Harry brought along older son Evan (17) last year - this year it was his younger brother's turn and he's been collecting scrap metal for the past 12 months in order to reach the funding target.

Austin is not afraid of hard work.

''I'm loving the labouring to be honest - I can't wait to get out and work every day.

"I'm just trying to keep up with the lads - I'm working with a couple of East Clare lads so they're kind of minding me," added Austin.

Despite their tender years, both teens are toiling just as hard as their older counterparts.

However, they have fallen victim to a few pranks.

Aaron had a ponytail when he arrived in Cape Town last weekend - it has since been reduced to a mere tuft of hair at the side of his neck after his team-mates snipped it off.

"My advice to anyone coming out here next year is not to have an unusual hair cut," he laughed.

Couple Anna Sreenan (26) and Brian Rochford (26), who live in Dublin but are originally from Cork, barely have time to see each other.

Anna, a nurse in Our Lady's Hospital for Sick Children in Crumlin, is working on the medical team on site, but also works on a second team and can be seen plastering and painting when time allows.

Her partner Brian, an IT consultant, is labouring on the site alongside Anna's father Peter (55) who is on his fourth building blitz.

"We're having an absolute ball out here," Anna said.

"We're here to build a school so I haven't seen much of Brian and my dad - but we've a job to do and that's all that matters."

The couple and Anna's father held basketball tournaments, quizzes cake sales to hit their targets. Work colleagues also gave generously towards the project.

"This is my first blitz," explained Brian.

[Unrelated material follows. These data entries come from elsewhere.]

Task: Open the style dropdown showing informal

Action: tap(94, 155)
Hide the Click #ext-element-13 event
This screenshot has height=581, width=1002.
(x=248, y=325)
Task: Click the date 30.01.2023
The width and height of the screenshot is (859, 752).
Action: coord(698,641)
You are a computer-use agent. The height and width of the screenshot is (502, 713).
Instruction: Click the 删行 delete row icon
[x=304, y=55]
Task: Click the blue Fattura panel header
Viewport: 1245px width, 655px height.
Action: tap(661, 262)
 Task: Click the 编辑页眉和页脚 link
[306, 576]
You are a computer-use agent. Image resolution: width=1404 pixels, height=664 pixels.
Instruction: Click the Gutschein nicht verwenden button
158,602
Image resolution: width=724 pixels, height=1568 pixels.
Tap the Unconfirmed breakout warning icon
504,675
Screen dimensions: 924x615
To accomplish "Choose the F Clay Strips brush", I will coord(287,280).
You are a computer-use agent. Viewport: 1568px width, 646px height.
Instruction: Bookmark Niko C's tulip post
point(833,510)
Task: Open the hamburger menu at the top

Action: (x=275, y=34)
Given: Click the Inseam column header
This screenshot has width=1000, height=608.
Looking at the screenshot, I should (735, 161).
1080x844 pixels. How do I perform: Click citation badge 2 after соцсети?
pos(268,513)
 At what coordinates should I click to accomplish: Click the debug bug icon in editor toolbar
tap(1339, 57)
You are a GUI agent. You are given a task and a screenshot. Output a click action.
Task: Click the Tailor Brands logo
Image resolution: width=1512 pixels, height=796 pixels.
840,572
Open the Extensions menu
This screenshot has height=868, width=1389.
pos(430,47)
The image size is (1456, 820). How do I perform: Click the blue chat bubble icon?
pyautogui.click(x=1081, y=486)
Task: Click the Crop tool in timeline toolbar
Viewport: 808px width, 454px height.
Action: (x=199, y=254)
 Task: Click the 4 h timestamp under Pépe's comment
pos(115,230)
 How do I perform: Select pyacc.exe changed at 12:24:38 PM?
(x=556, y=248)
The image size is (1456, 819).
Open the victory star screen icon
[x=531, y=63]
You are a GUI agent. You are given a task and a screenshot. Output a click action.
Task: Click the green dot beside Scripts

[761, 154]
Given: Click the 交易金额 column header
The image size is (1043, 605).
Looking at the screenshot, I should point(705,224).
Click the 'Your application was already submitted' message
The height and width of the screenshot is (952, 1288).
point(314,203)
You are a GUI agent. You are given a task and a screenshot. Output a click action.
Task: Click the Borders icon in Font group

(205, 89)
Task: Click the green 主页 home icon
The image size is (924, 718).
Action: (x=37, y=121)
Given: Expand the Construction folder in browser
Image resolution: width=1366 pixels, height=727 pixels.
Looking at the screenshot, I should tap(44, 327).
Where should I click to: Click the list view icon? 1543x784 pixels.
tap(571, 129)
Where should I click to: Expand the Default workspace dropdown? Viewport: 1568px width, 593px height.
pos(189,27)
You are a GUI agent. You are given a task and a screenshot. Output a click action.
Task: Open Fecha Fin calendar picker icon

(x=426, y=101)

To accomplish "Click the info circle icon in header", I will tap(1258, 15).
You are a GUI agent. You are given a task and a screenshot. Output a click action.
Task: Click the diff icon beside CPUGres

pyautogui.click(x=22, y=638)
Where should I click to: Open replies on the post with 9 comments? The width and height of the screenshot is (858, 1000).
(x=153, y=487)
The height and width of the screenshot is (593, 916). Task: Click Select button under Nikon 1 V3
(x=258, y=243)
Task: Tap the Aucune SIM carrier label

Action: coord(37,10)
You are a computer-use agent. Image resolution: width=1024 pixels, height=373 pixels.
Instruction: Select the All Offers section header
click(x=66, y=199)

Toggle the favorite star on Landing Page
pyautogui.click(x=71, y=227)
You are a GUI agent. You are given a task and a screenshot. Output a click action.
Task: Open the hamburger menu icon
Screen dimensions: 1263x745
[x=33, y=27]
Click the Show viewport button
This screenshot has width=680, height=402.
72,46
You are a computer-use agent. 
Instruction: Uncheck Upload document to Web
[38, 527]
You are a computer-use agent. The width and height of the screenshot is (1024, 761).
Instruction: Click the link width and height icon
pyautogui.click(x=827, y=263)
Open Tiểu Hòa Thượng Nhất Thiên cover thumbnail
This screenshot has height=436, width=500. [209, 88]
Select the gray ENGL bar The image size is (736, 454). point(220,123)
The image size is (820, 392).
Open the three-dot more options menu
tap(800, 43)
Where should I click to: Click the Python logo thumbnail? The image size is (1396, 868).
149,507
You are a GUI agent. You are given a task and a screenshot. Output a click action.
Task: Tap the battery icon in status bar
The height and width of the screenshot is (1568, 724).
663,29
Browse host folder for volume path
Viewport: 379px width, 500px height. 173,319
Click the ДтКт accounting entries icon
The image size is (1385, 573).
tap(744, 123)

"It's a lot more physical work than I'm used to. I'm normally working in an office all day long but it's a great experience.

Peter Sreenan, a retired insurance broker, is here for his fourth blitz.

"It's very hard work - normally I would be desk bound so it's very different.

"We're having a great time - I've made friends for life here. It's hard work - but it is well worth it.

When asked if he was surprised that 8,000 cups of tea have been consumed so far, he replied; "Well I probably drank 7,000 of those so no, it doesn't come as a big surprise.”

The sun is set to make a welcome return tomorrow - but no doubt a few more thousand cups of tea will be consumed before the project is finished on Friday.